Repite a menudo y reza este versículo del cántico:

«Él nos eligió en la persona de Cristo para que fuésemos santos e irreprochables ante él por el amor» (v 4).

e) Para la lectura espiritual

La contemplación cristiana es una actividad transitiva y comprometedora que se muestra capaz de plasmar una humanidad renovada, de volver a crear el corazón del hombre: «Muéstrame tú a tu hombre, y yo te mostraré a mi Dios», decía Teófilo de Antioquía, y el icono perfecto del Dios-hombre es Cristo crucificado, que puede ser dado a conocer, ser hecho visible a la humanidad por la compasión sin límites que siente por el hombre que sufre, por la misericordia que siente por el hombre pecador en plena solidaridad de quien se sabe asimismo pecador. Por lo demás, la contemplación del Crucificado se convierte de inmediato en visión del propio pecado, conocimiento de uno mismo como pecador y, en consecuencia, se resuelve en arrepentimiento y conversión: tras contemplar al Crucificado, las muchedumbres se volvieron a casa golpeándose el pecho» (Lc 23,48). Sí, como decía Isaac el Sirio, «es más grande aquel que sabe ver su propio pecado que quien ve a los ángeles». Así pues, la contemplación cristiana está encaminada a la caridad, a la makrothymia, a la compasión, a la dilatación del corazón, es acontecimiento que no «puentea» ni la mediación eclesial ni la sacramental, y se manifiesta en una vida personal y comunitaria en estado de conversión.

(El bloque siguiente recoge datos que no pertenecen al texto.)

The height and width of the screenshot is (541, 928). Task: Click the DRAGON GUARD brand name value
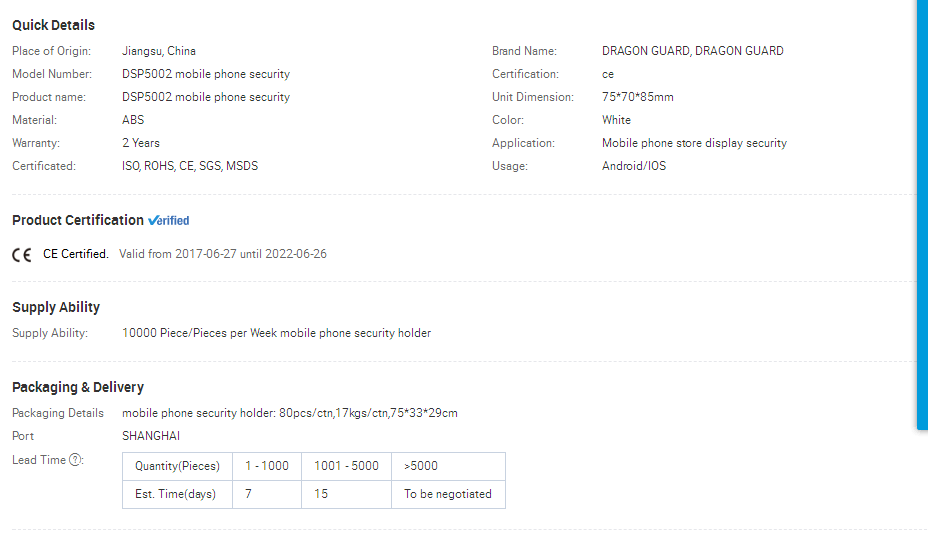692,51
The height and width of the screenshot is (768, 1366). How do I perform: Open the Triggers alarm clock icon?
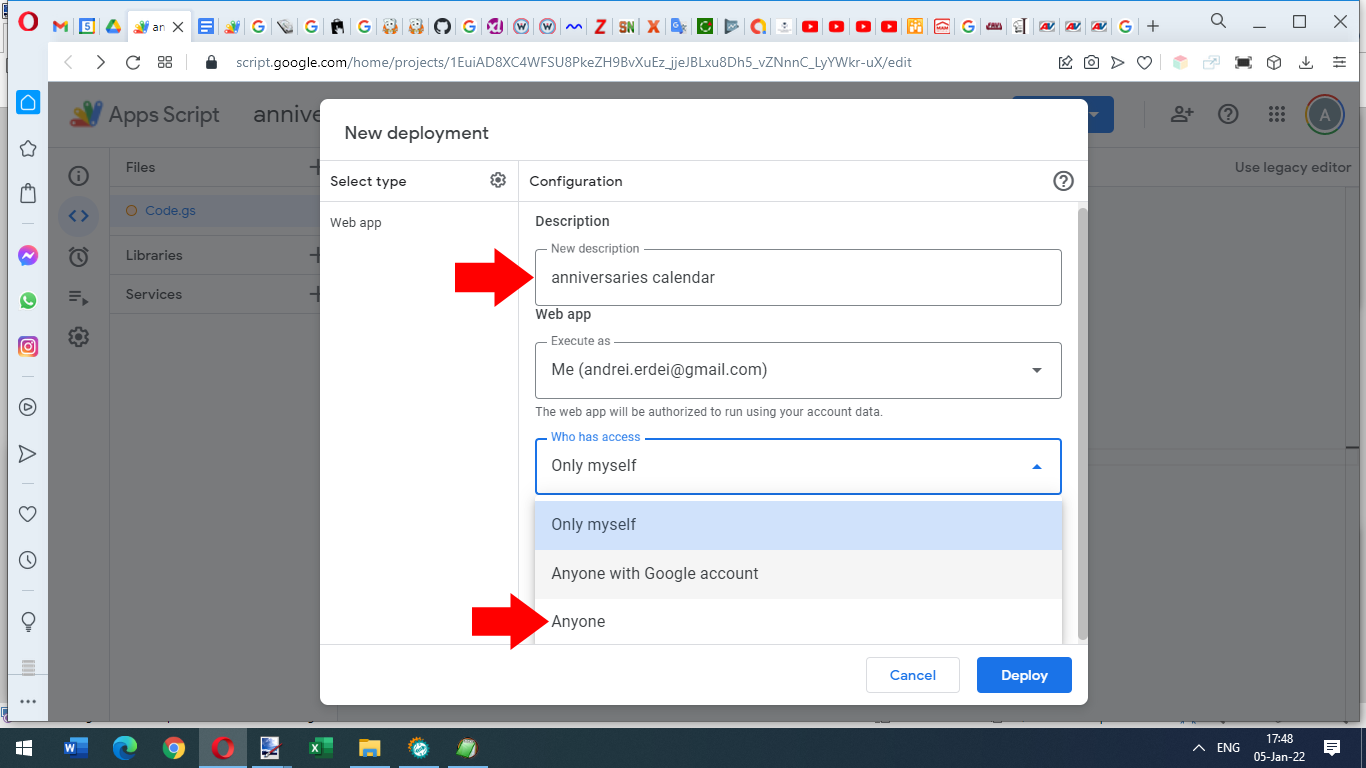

Más aún. La contemplación cristiana se convierte también en capacidad de juicio y de mirada crítica sobre la historia: no es casualidad que a Juan, el testigo de la crucifixión, se le llame «el vidente», «el teólogo», «el contemplativo», y a él se le atribuye la composición del Apocalipsis, un texto que sabe dirigir una mirada crítica severa y penetrante al totalitarismo del Imperio romano y leer la historia con los ojos de Dios, es decir, con el espíritu embebido por el Evangelio. Sólo de él puede nacer, en efecto, una mirada sobre la historia que sepa discernir el pecado del hombre y la presencia de Dios (E. Bianchi, Le parole della spiritualitá. Per un lessico della vita interiore, Rizzoli, Milán 1999, pp. 98-100).